■ **Text for analysis**:
Earn credit for editing Wikipedia at UCSF medical school
The medical school at University of California, San Fransisco (UCSF) is offering a unique course to its fourth year students: editing medical Wikipedia articles. They are working with Wikiproject Medicine to add citations and increase the accuracy of the 100 most popular medical articles on Wikipedia. Health care providers use Wikipedia often, and medical students have an abundance of information—so it makes sense for the students to contribute their knowledge for the good of site they’ll use frequently in their practice. UCSF is the first medical school to link Wikipedia’s education goals with course credit. Hopefully, the combined knowledge of the nation’s medical students can be used to help all of us understand the details of razor burn (the #1 most-viewed medical page).
Nursing homes need sprinklers
Medicare and Medicaid require all new nursing homes or additions to a nursing homes to have automatic sprinkler systems. Older nursing homes did not have any regulation regarding fire suppression or sprinklers until August 2008, and they were given five years to comply with the rule. Now that those five years have passed, approximately 1000 facilities have “partial” systems, and about 125 have no sprinklers at all. Considering nursing home residents often have mobility issues, an uncontrolled fire in one of the facilities would be devastating. If you know of a nursing home that does not have a proper sprinkler system, I suggest calling CARIE (I did my summer internship at CARIE; they’re wonderful) and talk with the ombudsmen there to help ensure the safety of the residents.

■ **Work request 1**: In the text, which medical Wikipedia page is identified as the most viewed?
■ **Work request 2**: Quote everything in the text from "Earn credit for" down to "most-viewed medical page).".

■ **Given entries**:
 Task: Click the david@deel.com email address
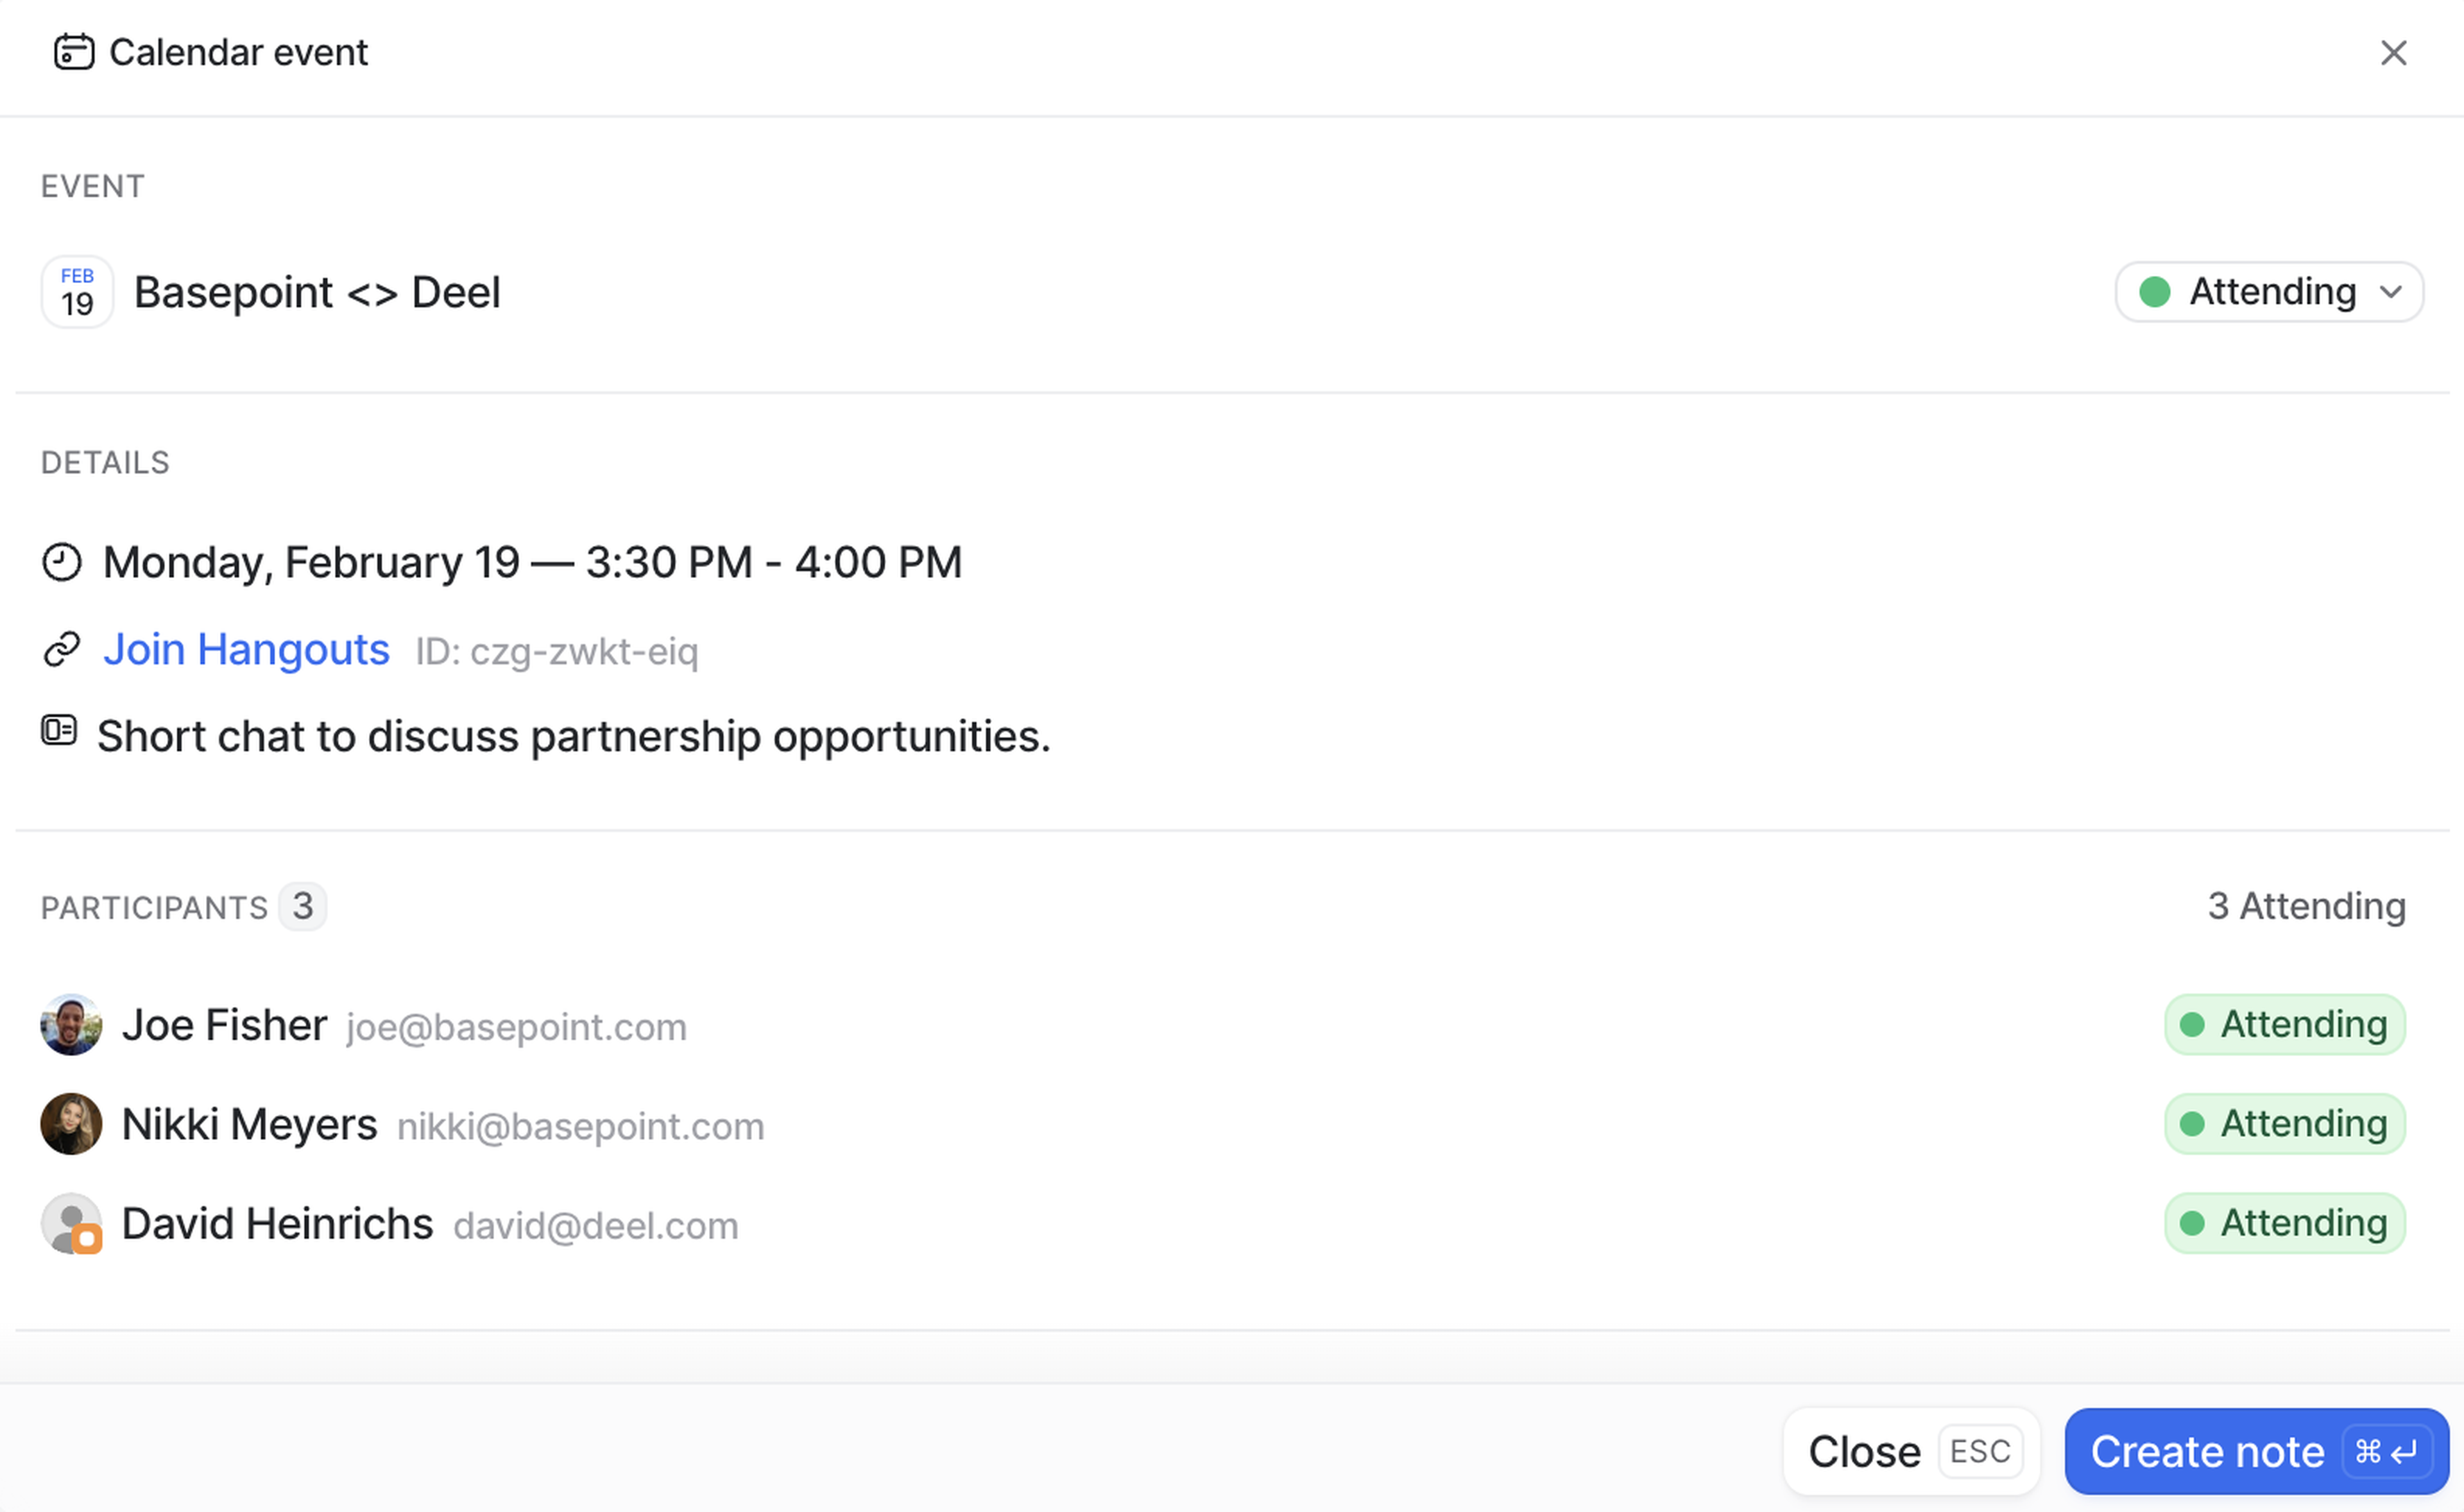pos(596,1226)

* * *

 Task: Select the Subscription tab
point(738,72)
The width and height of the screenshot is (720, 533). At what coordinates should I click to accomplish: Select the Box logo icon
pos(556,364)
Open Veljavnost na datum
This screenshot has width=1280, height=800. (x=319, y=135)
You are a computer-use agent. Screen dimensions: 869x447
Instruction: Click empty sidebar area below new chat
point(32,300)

--

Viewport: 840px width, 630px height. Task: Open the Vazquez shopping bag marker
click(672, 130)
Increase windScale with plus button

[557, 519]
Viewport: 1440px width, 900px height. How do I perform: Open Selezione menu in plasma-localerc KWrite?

■ **Your solution 1**: Razor burn.

■ **Your solution 2**:
Earn credit for editing Wikipedia at UCSF medical school
The medical school at University of California, San Fransisco (UCSF) is offering a unique course to its fourth year students: editing medical Wikipedia articles. They are working with Wikiproject Medicine to add citations and increase the accuracy of the 100 most popular medical articles on Wikipedia. Health care providers use Wikipedia often, and medical students have an abundance of information—so it makes sense for the students to contribute their knowledge for the good of site they’ll use frequently in their practice. UCSF is the first medical school to link Wikipedia’s education goals with course credit. Hopefully, the combined knowledge of the nation’s medical students can be used to help all of us understand the details of razor burn (the #1 most-viewed medical page).